Hai, ehehehe semoga chapter yang ini ga cringe :>
•
•
•Aya melihat Ayu memeluk erat William yang bernafas tidak teratur, mencari sebuah oksigen untuk bernafas. Di rumahnya sudah ramai, bahkan pemuda itu masih berusaha ingin bicara, mungkin melontarkan lelucon konyol tentang sakitnya dan wajah prihatin seisi rumahnya ini.
Aya menangkap pemuda itu terus menatap Andi yang membantunya untuk bernafas, menggunakan pertolongan pertama dibantu oleh Jayden, dan Ayu yang menggenggam erat tangan pemuda itu.
'Brak!
Kedua pasangan suami istri Eerens itu ada disini, berjalan dengan terburu buru tanpa melepas mantel dan topi besar berendanya. Jeffery menatap putra nya yang sekarat itu dengan teduh, mengusap usap rambut anaknya seakan akan tau akan akhirnya.
Berbeda dengan ibunya yang gila, mendorong Ayu sampai terjatuh, dan menyingkirkan Andi dengan tidak suka, bahkan menatap Jayden untuk menghentikan praktik medis untuk membuat William bisa bernafas normal lagi.
"Kamu tidak akan mati. Kamu akan tetap menikah, menjadi pewaris tunggal, kamu akan hidup pokoknya! Lupakan kepura puraan ini, kamu hidup bodoh! Kamu akan membuatku bangga!" Ibunya dengan brutal membuat William berposisi duduk.
Jelas anaknya itu akan tumbang lagi, nafasnya semakin parah. Dan William tambah seperti ikan yang terdampar dipesisir pantai, dengan senyum menyiksanya.
"Ibu,William ingin menikah dengan Ayu, pakai adat Jawa, William mau dengan Ayu, hidup bersama, lihat anak anak William sama Ayu nanti. Jangan gini ya? Tambah sesak." Katanya perlahan lahan mengatur nafas sebisa mungkin.
"GADIS JALANG INI SUDAH MENCUCI OTAKMU YA?!"

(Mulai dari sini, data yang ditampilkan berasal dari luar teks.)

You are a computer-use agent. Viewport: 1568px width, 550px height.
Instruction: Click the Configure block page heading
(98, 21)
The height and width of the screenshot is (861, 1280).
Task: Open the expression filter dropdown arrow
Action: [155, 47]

Aya menahan tangisnya, berusaha tidak sepecah Ayu. Bahkan Andi sudah menatap langit langit untuk membendung air matanya, Jayden menepuk nepuk pundak temannya, dan Ayu masih saja disingkirkan oleh nyonya Eerens yang gila selagi ingin meraih tangan William.
"Kamu kebanyakan nonton opera." Kritik nyonya Eerens membuat Andi langsung menarik kerah gaun wanita itu yang sebenarnya akan membuat dirinya terpenggal.
"Dia hidup atas kekejian anda! Silahkan keluar! Bawa istri kesayanganmu ini pergi- ayah!" Usir Andi dengan marah.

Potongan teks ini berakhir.